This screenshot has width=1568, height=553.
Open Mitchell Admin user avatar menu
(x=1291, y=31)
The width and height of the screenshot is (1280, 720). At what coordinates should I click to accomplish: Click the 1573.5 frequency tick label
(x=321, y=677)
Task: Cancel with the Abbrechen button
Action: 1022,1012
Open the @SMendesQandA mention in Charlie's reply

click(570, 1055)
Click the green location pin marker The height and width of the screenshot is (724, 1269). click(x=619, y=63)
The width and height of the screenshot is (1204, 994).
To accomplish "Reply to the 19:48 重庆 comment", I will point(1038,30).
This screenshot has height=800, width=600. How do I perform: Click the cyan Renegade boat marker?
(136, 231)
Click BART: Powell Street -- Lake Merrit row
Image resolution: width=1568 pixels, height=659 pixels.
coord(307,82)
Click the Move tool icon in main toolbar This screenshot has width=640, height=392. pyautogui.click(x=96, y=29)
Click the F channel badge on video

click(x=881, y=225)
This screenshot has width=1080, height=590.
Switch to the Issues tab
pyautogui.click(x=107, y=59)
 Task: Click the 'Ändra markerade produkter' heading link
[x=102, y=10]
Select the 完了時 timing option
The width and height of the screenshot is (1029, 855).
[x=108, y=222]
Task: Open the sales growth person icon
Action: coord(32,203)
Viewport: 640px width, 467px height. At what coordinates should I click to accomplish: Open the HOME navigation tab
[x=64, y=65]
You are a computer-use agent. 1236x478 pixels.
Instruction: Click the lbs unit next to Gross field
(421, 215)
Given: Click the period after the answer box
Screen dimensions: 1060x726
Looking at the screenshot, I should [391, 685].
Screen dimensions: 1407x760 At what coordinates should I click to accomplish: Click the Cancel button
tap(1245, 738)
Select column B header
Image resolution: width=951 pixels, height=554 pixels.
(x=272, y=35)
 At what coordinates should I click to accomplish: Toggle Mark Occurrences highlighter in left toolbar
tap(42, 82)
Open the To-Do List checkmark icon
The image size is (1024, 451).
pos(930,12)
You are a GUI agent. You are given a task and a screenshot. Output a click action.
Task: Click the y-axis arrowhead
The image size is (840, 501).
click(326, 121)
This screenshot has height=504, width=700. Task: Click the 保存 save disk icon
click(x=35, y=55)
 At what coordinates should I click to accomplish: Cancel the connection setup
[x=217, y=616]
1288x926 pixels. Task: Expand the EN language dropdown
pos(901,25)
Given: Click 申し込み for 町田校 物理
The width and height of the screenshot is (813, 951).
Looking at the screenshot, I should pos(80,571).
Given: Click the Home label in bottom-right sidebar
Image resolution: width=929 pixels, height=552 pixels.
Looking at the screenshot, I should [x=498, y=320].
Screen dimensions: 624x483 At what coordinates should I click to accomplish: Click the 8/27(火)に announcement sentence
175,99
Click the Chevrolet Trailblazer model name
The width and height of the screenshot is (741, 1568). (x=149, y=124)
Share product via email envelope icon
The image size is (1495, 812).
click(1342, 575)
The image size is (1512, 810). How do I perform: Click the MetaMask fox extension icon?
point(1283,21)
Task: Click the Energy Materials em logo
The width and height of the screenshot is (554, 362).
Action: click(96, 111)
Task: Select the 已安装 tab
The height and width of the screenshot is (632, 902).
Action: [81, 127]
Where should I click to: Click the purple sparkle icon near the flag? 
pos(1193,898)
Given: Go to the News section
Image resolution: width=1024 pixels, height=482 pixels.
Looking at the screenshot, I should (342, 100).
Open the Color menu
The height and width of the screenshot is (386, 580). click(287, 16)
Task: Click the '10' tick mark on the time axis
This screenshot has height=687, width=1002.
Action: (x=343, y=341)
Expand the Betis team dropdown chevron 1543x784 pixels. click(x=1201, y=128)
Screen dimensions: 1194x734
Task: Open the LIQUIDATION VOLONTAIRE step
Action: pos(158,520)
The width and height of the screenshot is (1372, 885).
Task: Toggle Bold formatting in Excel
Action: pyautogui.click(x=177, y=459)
*****
## TASK REQUIREMENTS
All lines of the records above with the word "axis" in them are to be copied.

## EXERCISE RESULT
Task: Click the y-axis arrowhead
Task: Click the '10' tick mark on the time axis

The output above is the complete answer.